Records from a pointing dataset:
##############################

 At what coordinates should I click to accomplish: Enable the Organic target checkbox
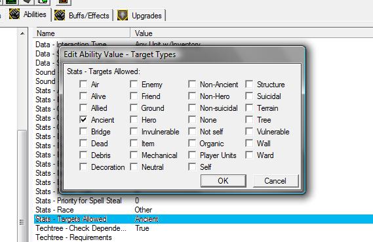(x=192, y=143)
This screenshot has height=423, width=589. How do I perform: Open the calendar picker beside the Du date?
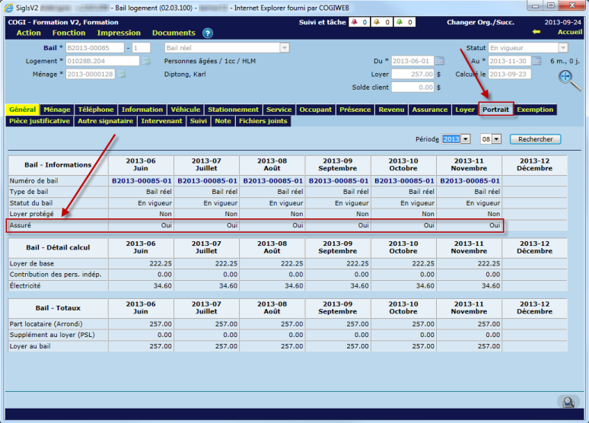pyautogui.click(x=440, y=61)
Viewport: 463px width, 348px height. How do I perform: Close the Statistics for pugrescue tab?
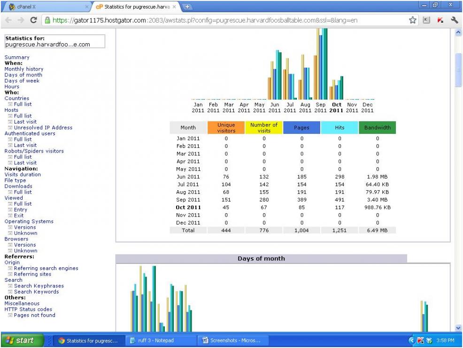tap(174, 8)
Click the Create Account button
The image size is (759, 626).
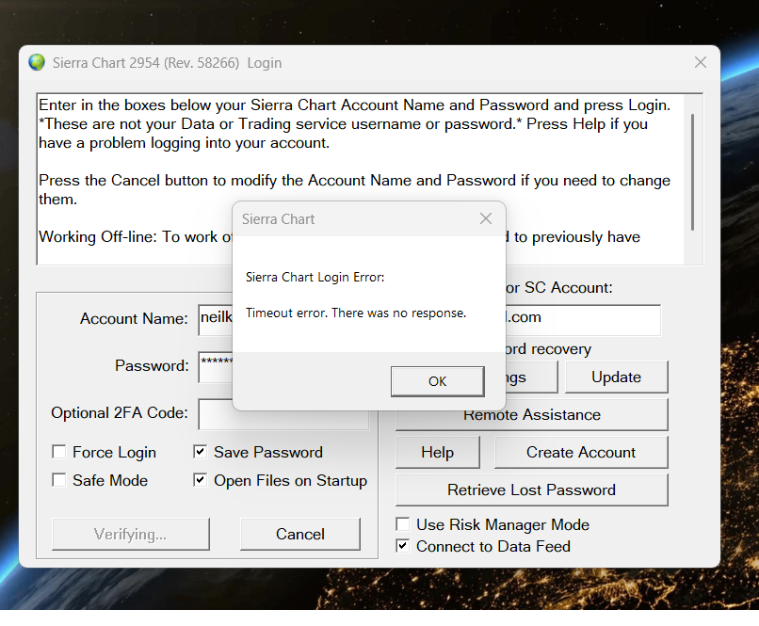[581, 453]
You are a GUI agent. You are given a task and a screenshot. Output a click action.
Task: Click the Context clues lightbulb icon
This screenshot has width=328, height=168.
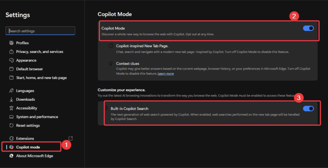[x=110, y=64]
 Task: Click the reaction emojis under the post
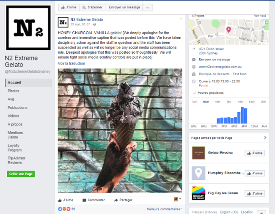(64, 209)
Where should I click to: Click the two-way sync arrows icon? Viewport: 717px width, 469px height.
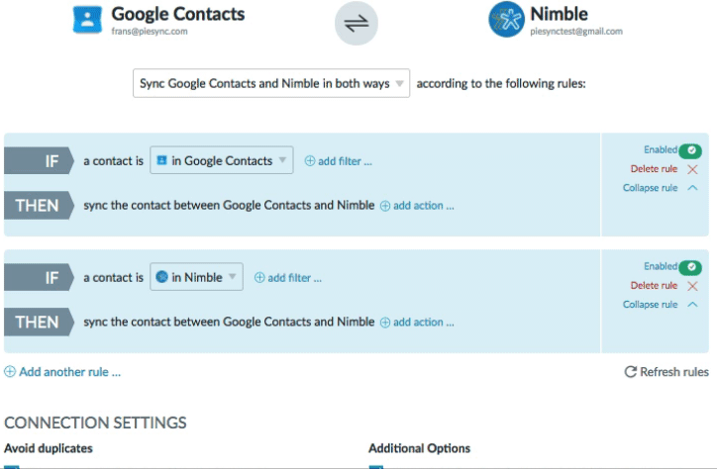click(357, 24)
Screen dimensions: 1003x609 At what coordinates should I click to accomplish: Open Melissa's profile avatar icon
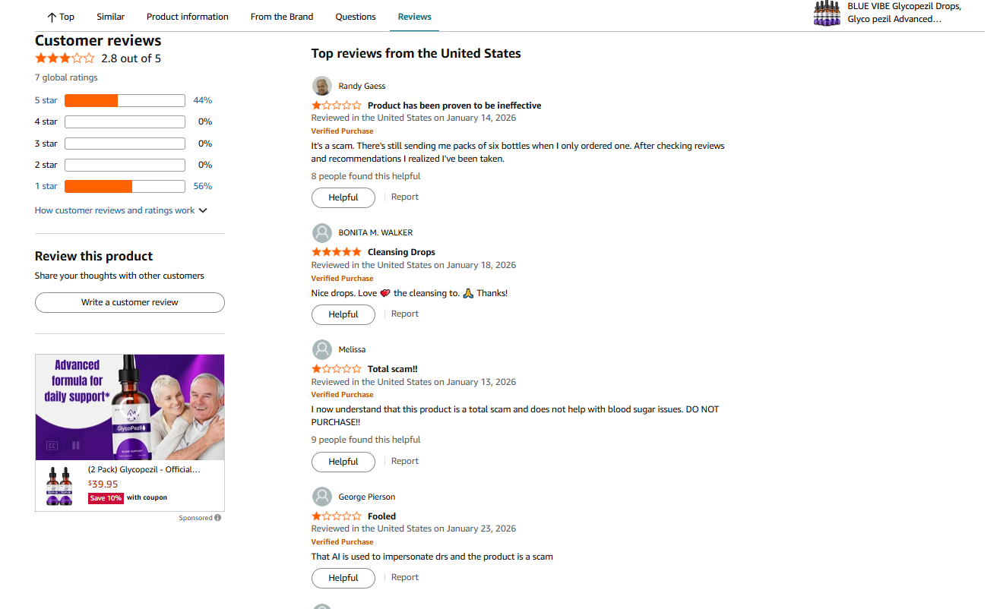click(x=322, y=349)
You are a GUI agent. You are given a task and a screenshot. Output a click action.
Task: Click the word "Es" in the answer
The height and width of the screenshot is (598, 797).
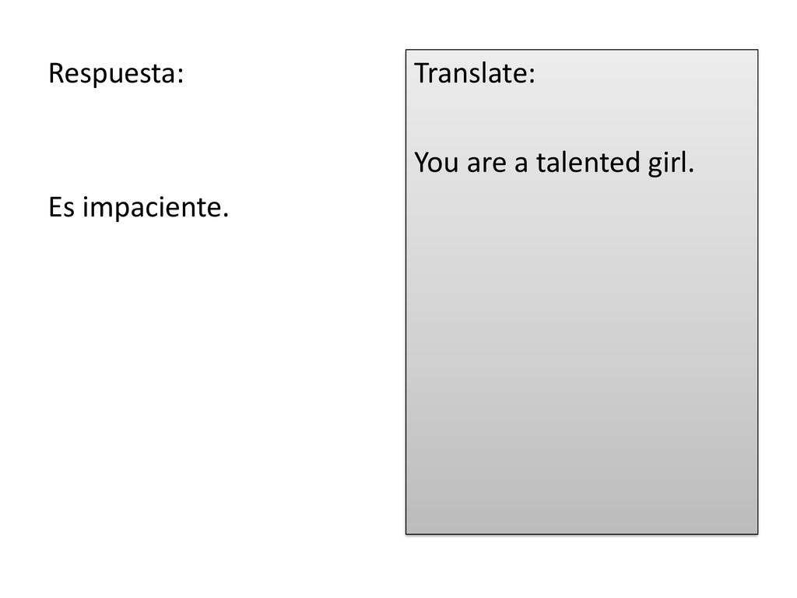[x=61, y=207]
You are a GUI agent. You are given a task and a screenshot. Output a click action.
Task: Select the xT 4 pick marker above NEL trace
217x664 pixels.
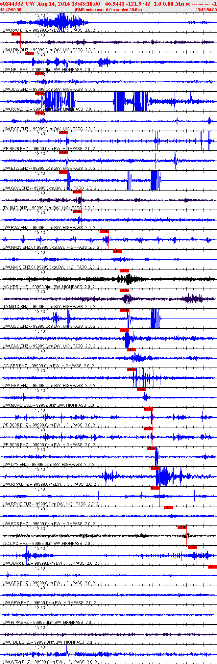(x=29, y=54)
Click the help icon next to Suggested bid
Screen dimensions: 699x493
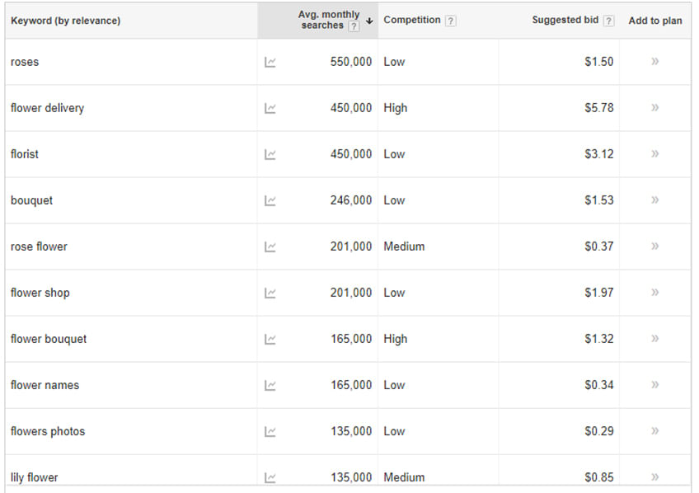pos(608,21)
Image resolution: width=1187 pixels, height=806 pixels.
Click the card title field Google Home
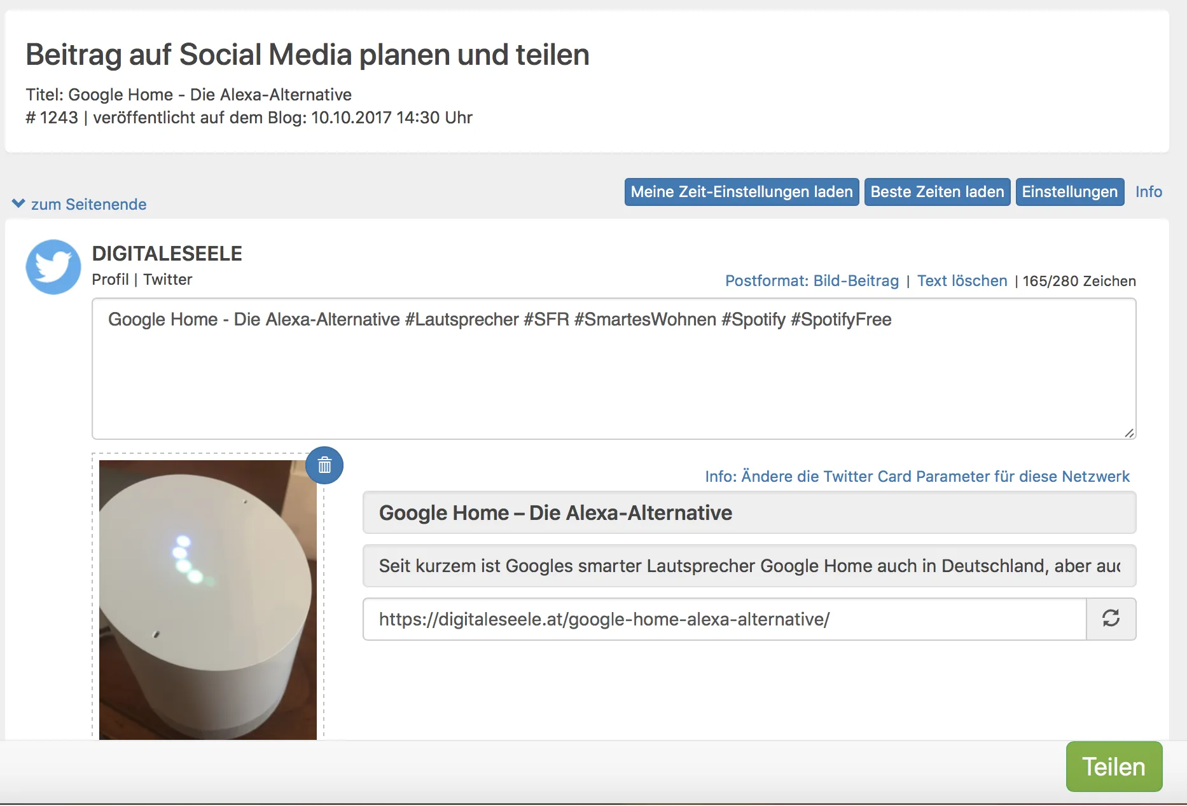(749, 513)
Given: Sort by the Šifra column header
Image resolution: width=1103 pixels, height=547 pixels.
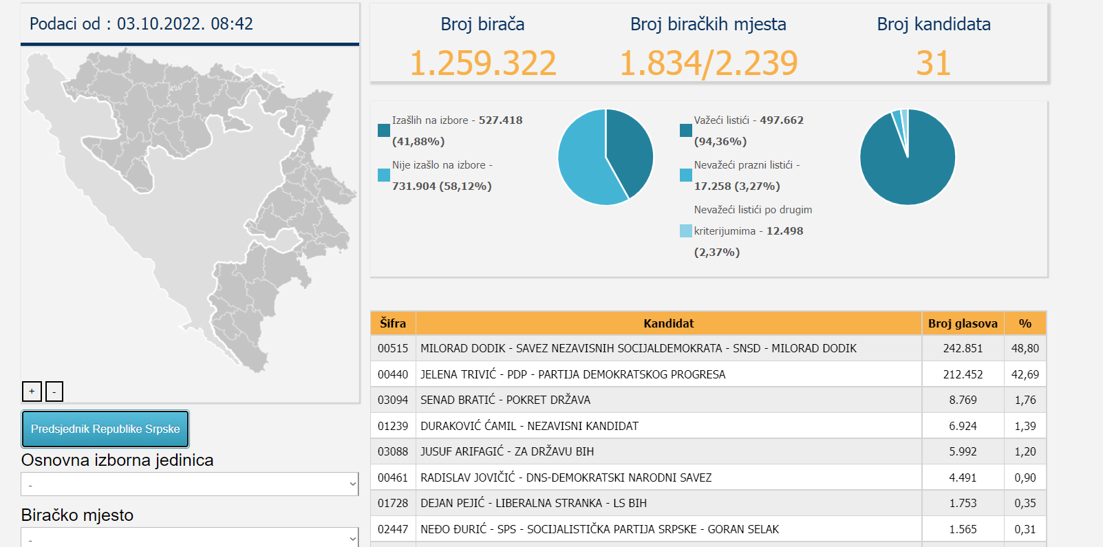Looking at the screenshot, I should 393,323.
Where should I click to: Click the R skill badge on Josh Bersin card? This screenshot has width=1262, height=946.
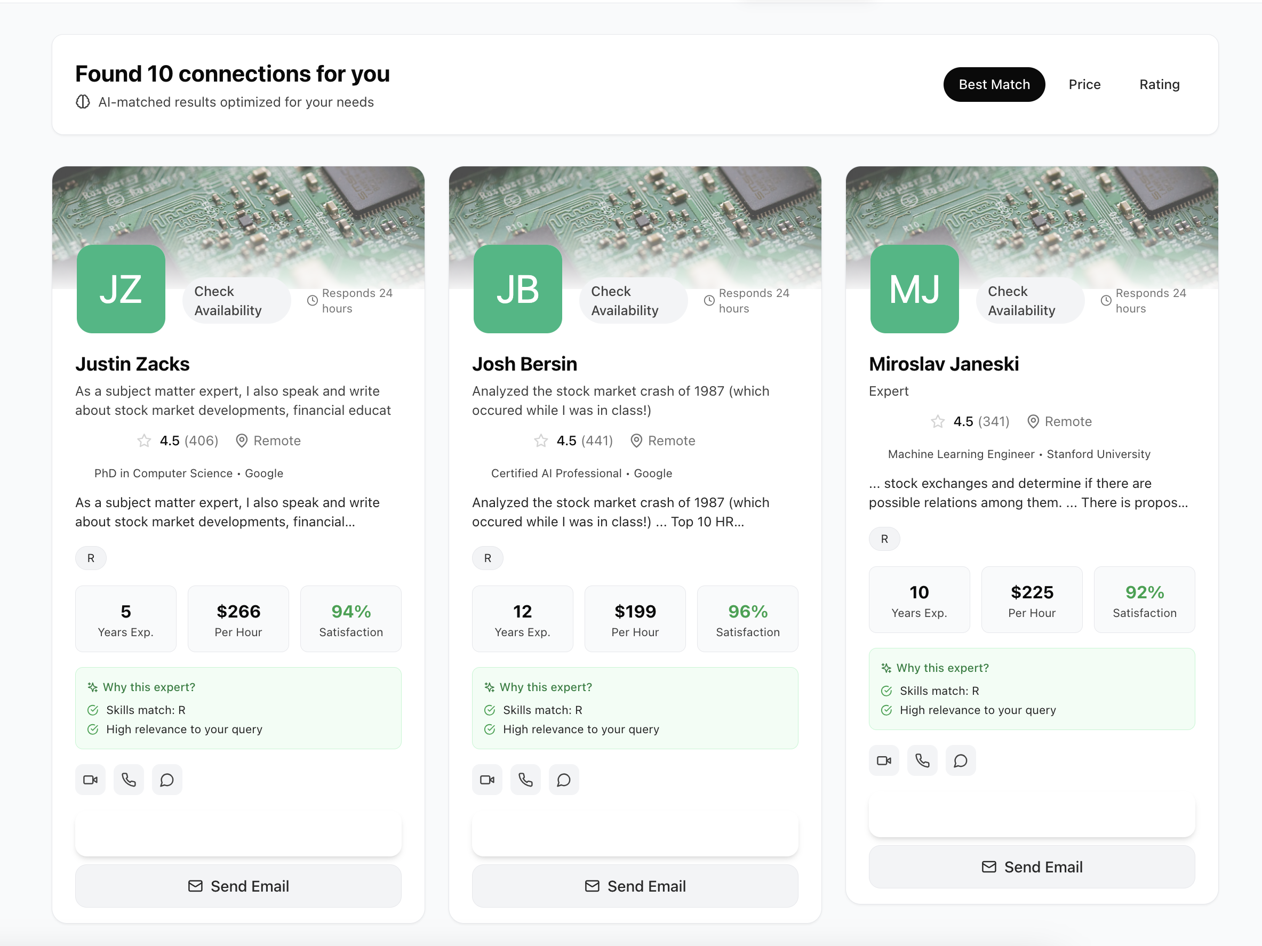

##############################

> **Your goal**: Copy out the lines above word for word, leaving out the pictures.

> **Answer to the problem**:
 At what coordinates should I click to accomplish: Enable the Organic target checkbox
(x=192, y=143)
This screenshot has height=423, width=589. How do I perform: Open the calendar picker beside the Du date?
pyautogui.click(x=440, y=61)
Viewport: 463px width, 348px height. How do I perform: Close the Statistics for pugrescue tab?
tap(174, 8)
Click the Create Account button
The image size is (759, 626).
[581, 453]
You are a GUI agent. You are given a task and a screenshot. Output a click action.
Task: Click the Context clues lightbulb icon
This screenshot has width=328, height=168.
[x=110, y=64]
 Task: Click the reaction emojis under the post
(64, 209)
Where should I click to: Click the two-way sync arrows icon? Viewport: 717px width, 469px height.
click(357, 24)
Screen dimensions: 1003x609 At what coordinates should I click to accomplish: Open Melissa's profile avatar icon
click(x=322, y=349)
You are a GUI agent. You are given a task and a screenshot. Output a click action.
Task: Click the word "Es" in the answer
The height and width of the screenshot is (598, 797).
[x=61, y=207]
You are a GUI agent. You are given a task and a screenshot. Output a click action.
Task: Select the xT 4 pick marker above NEL trace
217x664 pixels.
(x=29, y=54)
Click the help icon next to Suggested bid
Screen dimensions: 699x493
pos(608,21)
Image resolution: width=1187 pixels, height=806 pixels.
Click the card title field Google Home
(749, 513)
Given: Sort by the Šifra column header
Image resolution: width=1103 pixels, height=547 pixels.
Looking at the screenshot, I should 393,323.
Where should I click to: Click the R skill badge on Josh Bersin card? This screenshot has width=1262, height=946.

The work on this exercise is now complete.